Andrew Bynum, knee: At least he's practicing. Sort of. Maybe sometime soon he'll play in an actual game. You know, before he goes down again.
Brandon Jennings, tooth: Trust me, Jennings' injury is more serious than it sounds. But it's nowhere near as interesting as it sounds, since to the best of my knowledge it wasn't the result of a disagreement between him and the tooth fairy.
Golden State Warriors
Harrison Barnes, foot: Hopefully Barnes gets right soon, because Golden State's bench needs him. Unless Mark Jackson plans to start him over Klay Thompson. Then it's the starting lineup that needs him.
Los Angeles Lakers
Kobe Bryant, Achilles: At some point, Kobe is going to surprise us all and just play. Might even rise up from below center court or chopper himself into the arena when he does. No such treats await us on Wednesday night, though.
New York Knicks
J.R. Smith, utter stupidity suspension: One game down, four to go. Unless Smith goes out this Saturday, that is.
Oklahoma City Thunder
Russell Westbrook, knee: Thankfully, the Thunder are only playing the Jazz.
Pop-in Potential: New Orleans Pelicans
Seriously, what are the Pellies? Darlings of the preseason or the next great playoff sleeper?
New Orleans went 7-1 during the preseason, never failing to score at least 90 points. Exhibitions typically traipse the line of useless, but this team has already proved to be fun to watch because it's built to score.
Everyone is healthy too. That's not a typo. Anthony Davis is going to play against the Pacers, as will Eric Gordon, Austin Rivers and Tyreke Evans. They're all healthy. Christmas has come early in The Big Easy.
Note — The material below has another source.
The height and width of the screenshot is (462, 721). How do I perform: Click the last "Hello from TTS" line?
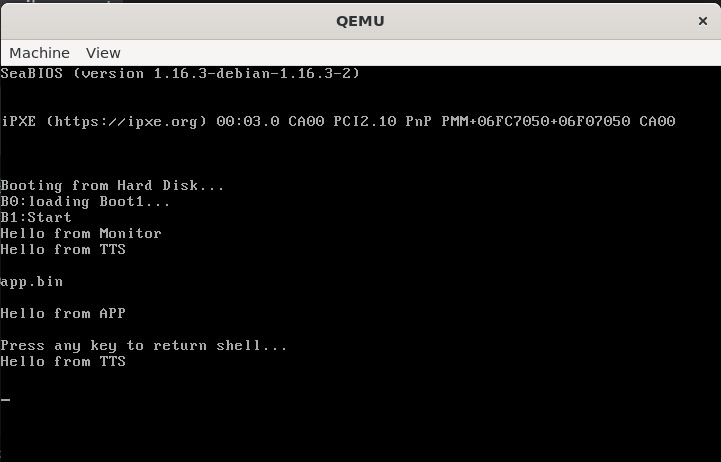click(63, 362)
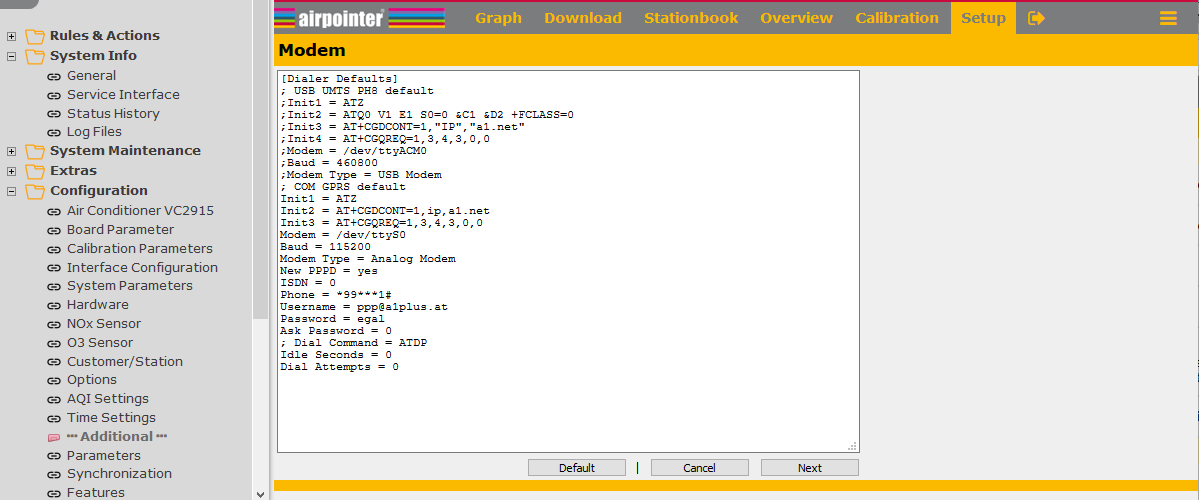Click the link icon beside Log Files

tap(54, 132)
The best part is that Jrue Holiday, an All-Star point guard, will be going up against a Pacers team with no true floor general in the starting lineup. Lance Stephenson, Paul George and George Hill all fancy themselves playmakers, but can they defend the incisive dribble attacks Holiday will employ? I've got my doubts, even about George, the self-proclaimed best perimeter defender in the game.
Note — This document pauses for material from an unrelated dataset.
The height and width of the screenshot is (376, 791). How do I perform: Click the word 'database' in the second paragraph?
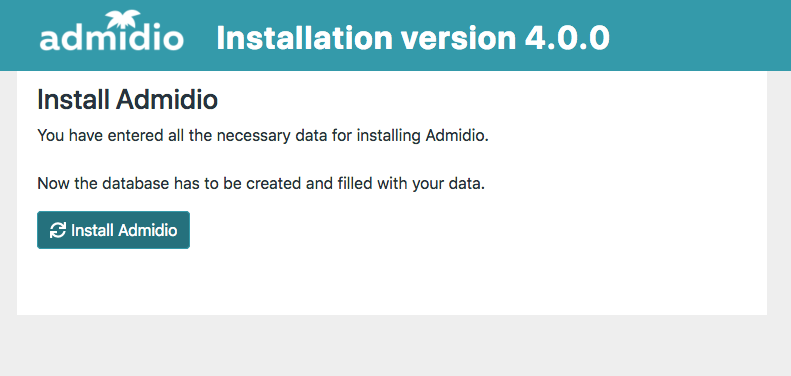pos(135,184)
Going up against a stifling Indy defense will be the ultimate test for New Orleans' young gunners. The Pacers held the Magic to under 90 points on opening night, because that's what they do. But scoring is what the Pelicans are built to do.
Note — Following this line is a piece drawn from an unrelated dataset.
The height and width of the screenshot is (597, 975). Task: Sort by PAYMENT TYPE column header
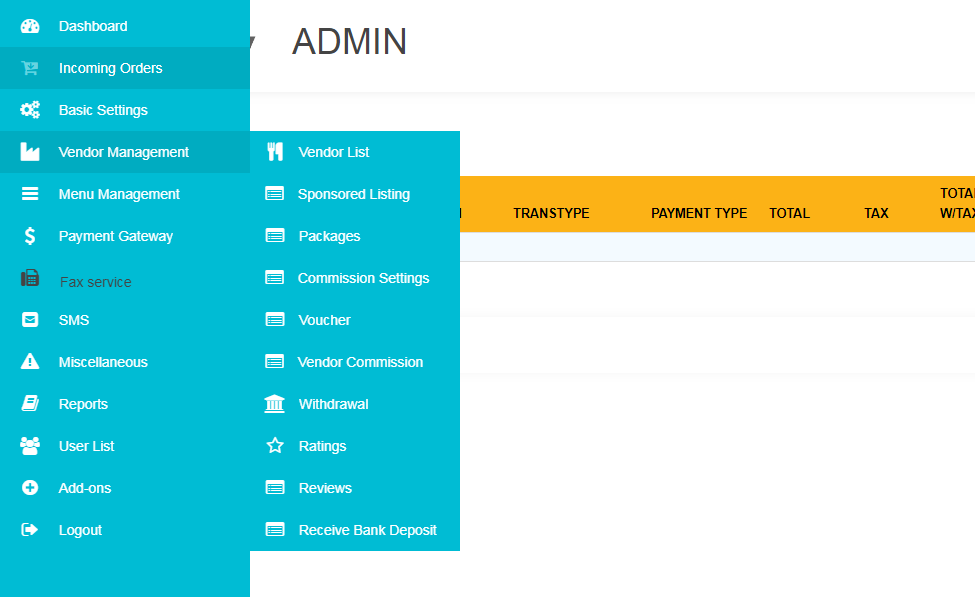(698, 213)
See for yourself, Wednesday night.
Set your fantasy lineups. Right now. No one likes a last-minute Miley. And you'll hate yourself if you don't plan your lineups according to certain matchups.
Some players are always going to put up big numbers, but how ridiculous their stat line is projected to be impacts other decisions. You'll get the point soon enough.
The Big Guns
The Heat are playing the Sixers. The Heat. Against the Sixers. Need I say more? Probably not, but I'm going to anyway.
LeBron is a must-start every day. No exceptions. Wednesday night especially figures to be a big night for The King.
Philly might lose to teams in 50-and-over leagues. That's how bad the Sixers are. So LeBron could have a triple-double by the third quarter. That's how good he is. He'll pad your docket with points, rebounds, assists and powder tosses, so tonight, of all nights, you're free to start a shot-blocking specialist who can't score or pass. Or the injured Andris Biedrins, if you're feeling cocky.
Who on the Mavericks will stop Al Horford? Answers ranging from "no one" to "only himself" to "Dirk Nowitzki in his dreams" are all acceptable.
Dallas likes to think it has a pair of interior stoppers in Samuel Dalembert and Brandan Wright. It doesn't. Wright is also listed as doubtful, leaving Dalembert to defend Horford on his own.
Horford can score in a variety of ways, rebound in excess and is an underrated shot-blocker. The Mavs aren't going to have an answer for him. Few teams will actually, but the Mavs are especially light on defensive talent.
Andrew Nicholson absolutely torched the Pacers on opening night. And I mean destroyed them.
In 19 minutes of action, he went 8-of-10 from the field for 18 points. He pitched in four rebounds and a steal as well.
Against a staunch Pacers defense lauded for its size, that's incredible. Against a relatively small, defensively mediocre Timberwolves team, it's safe to expect an encore.
Think of all he could do if Jacque Vaughn gives him 25 minutes.